Content-Security-Policy: default-src 'self'; img-src 'self' http://bar.com;

Note that the 'self' allows resources to be loaded from origin domain (which is foo.com in this example)

Also note that you can use the default-src to set defaults for any resources that are not specifically included in the header.

CSPs are like contracts between the site delivering the page and the browser. The browser will only allow resources to be fetched if CSP header allows it.

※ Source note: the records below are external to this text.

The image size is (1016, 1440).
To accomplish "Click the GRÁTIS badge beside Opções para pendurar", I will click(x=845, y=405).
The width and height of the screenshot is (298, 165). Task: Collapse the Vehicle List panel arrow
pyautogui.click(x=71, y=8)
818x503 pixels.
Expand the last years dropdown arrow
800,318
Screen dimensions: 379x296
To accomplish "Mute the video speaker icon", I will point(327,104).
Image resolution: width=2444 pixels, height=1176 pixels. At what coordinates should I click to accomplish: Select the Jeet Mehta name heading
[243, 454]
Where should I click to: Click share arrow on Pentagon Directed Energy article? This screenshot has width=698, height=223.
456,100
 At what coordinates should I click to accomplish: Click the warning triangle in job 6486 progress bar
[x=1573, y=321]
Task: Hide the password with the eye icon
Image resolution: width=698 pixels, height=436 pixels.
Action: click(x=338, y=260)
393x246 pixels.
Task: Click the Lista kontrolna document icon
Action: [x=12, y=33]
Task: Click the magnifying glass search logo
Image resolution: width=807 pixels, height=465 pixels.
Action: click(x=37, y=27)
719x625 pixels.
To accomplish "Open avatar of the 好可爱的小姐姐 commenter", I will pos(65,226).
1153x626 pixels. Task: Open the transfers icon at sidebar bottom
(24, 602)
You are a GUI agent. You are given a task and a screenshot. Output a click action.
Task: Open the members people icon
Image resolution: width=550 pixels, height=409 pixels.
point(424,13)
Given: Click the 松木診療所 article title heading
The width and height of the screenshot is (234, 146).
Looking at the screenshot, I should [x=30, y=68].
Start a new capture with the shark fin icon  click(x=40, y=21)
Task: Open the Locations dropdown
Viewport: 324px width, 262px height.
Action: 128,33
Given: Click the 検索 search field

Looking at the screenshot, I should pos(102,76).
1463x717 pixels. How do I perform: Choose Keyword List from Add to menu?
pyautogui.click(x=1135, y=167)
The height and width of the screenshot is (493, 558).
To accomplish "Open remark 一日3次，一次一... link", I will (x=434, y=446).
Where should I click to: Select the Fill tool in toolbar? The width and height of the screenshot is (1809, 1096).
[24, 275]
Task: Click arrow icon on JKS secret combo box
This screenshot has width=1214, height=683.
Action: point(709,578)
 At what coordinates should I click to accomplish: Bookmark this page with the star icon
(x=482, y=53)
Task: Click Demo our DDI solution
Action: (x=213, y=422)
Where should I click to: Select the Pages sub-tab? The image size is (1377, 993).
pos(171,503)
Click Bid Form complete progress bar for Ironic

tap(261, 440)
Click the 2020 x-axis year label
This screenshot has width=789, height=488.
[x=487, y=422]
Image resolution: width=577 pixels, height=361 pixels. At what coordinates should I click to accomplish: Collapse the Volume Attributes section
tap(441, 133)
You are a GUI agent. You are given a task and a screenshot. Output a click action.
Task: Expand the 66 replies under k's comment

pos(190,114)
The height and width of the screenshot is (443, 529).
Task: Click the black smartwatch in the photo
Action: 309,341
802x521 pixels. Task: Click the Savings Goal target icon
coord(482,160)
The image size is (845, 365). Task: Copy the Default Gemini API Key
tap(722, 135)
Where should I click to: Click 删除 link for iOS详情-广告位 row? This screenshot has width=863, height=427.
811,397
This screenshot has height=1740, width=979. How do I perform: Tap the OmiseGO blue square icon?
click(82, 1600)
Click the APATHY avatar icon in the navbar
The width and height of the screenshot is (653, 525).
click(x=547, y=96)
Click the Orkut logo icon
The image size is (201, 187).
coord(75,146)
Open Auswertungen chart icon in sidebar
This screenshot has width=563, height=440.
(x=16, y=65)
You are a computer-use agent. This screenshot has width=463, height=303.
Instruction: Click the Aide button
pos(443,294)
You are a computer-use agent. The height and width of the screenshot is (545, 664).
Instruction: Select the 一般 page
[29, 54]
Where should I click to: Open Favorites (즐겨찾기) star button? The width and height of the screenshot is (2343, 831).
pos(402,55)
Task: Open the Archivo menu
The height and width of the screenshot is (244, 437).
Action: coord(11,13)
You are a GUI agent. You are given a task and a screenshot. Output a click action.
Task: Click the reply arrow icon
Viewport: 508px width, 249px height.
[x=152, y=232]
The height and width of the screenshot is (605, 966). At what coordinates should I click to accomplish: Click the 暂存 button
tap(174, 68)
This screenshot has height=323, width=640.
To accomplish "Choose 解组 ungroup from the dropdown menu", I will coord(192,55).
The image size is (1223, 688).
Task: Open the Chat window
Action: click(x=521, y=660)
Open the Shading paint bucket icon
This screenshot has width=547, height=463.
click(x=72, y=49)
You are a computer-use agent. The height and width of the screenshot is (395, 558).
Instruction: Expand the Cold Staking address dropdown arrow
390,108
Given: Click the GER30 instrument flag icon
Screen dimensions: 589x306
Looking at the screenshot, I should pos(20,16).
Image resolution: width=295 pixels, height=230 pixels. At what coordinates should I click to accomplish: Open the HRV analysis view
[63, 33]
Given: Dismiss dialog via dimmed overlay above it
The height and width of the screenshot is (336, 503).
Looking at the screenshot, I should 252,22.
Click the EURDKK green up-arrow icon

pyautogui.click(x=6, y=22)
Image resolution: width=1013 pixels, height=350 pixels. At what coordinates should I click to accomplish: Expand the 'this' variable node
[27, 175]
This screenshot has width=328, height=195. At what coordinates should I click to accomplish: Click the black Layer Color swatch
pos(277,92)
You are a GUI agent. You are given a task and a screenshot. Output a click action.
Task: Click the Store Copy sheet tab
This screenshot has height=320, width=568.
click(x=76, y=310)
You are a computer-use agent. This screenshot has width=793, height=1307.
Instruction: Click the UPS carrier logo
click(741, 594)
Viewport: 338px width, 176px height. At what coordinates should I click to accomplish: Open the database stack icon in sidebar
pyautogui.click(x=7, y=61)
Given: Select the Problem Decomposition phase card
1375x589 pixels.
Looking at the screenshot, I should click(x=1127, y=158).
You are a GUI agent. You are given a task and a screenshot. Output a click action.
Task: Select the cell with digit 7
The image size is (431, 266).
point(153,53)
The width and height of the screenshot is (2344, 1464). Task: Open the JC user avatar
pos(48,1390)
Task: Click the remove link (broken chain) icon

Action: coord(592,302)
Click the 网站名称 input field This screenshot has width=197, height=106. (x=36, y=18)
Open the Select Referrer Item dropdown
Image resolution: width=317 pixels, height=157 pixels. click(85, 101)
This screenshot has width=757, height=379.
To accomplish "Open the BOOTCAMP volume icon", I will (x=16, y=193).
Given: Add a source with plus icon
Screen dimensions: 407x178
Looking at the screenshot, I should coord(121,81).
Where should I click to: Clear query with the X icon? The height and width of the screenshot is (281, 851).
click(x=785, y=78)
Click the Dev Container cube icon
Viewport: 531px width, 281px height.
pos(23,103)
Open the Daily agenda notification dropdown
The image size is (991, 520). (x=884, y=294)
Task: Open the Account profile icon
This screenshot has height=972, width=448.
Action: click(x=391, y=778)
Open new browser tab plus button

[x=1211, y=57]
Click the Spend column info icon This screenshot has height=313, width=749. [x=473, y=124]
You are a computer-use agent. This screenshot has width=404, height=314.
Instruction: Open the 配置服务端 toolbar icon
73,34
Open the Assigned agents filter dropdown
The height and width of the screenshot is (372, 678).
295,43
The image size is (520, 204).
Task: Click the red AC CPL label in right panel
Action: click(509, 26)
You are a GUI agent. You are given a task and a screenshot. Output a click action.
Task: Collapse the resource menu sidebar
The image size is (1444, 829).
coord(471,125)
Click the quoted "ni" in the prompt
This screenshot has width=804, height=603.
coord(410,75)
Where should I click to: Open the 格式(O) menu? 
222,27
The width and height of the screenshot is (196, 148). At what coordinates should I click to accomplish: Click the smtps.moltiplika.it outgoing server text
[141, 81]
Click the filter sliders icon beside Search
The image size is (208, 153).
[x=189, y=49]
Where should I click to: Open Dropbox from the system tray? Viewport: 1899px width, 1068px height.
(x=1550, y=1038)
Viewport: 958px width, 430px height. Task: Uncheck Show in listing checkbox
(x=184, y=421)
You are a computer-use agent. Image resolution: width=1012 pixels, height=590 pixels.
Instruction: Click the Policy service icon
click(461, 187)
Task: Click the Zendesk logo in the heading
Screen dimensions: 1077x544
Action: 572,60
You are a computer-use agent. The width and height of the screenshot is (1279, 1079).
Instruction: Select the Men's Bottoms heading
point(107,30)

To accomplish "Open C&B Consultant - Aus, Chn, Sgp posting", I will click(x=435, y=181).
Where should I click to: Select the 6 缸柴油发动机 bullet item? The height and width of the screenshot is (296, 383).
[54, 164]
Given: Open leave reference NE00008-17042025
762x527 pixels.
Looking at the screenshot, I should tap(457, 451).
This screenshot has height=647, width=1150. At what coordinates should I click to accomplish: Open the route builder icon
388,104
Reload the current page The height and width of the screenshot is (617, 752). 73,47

If there is no CSP header then the browser will allow resources to be fecthed unless something else gets in the way (like CORS issues).

It's possible to set content security settings in a web page by adding a meta tag:

<meta http-equiv="Content-Security-Policy" content="default-src 'self'">

But if the server also sets the Content-Security-Policy header, then the browser will ignore the meta tag.

One of my projects included a front end that made API/AJAX calls to a backend. The front end was a React app that was set up on an Apache server. To configure the the CSP header, I created an .htaccess file which had this in it:

Header always set Content-Security-Policy "default-src 'self'; connect-src 'self' https://api.mybackend.com; script-src 'self' 'unsafe-inline'; style-src 'self' 'unsafe-inline'; img-src 'self' data:; font-src 'self' data:;"

Notice the the connect-src is set to 'self' and to the url of my backend api.

The backend was an Express API and I used the helmet package to set headers. Here's how I configure the helmet middleware:

const helmet = require("helmet");

app.use(
  helmet.contentSecurityPolicy({
    useDefaults: true,
    directives: {
      "connect-src": ["'self'", "https://api.mybackend.com"],
    },
  })
);

This is required if the API server is sending the CSP header (which it does by default when using helmet) because the browser runing the frontend code applies CSP polices for any response that includes a CSP header.

Apparently, I could have also gotten the AJAX calls to work by disabling the CSP header in helmet all together:

app.use(
  helmet({
    contentSecurityPolicy: false
  })
);

This is recommended for APIs that only serve JSON, but if the API server also sent other resources (such as HTML pages, images, etc.) then you should include the CSP header, and configure it carefully.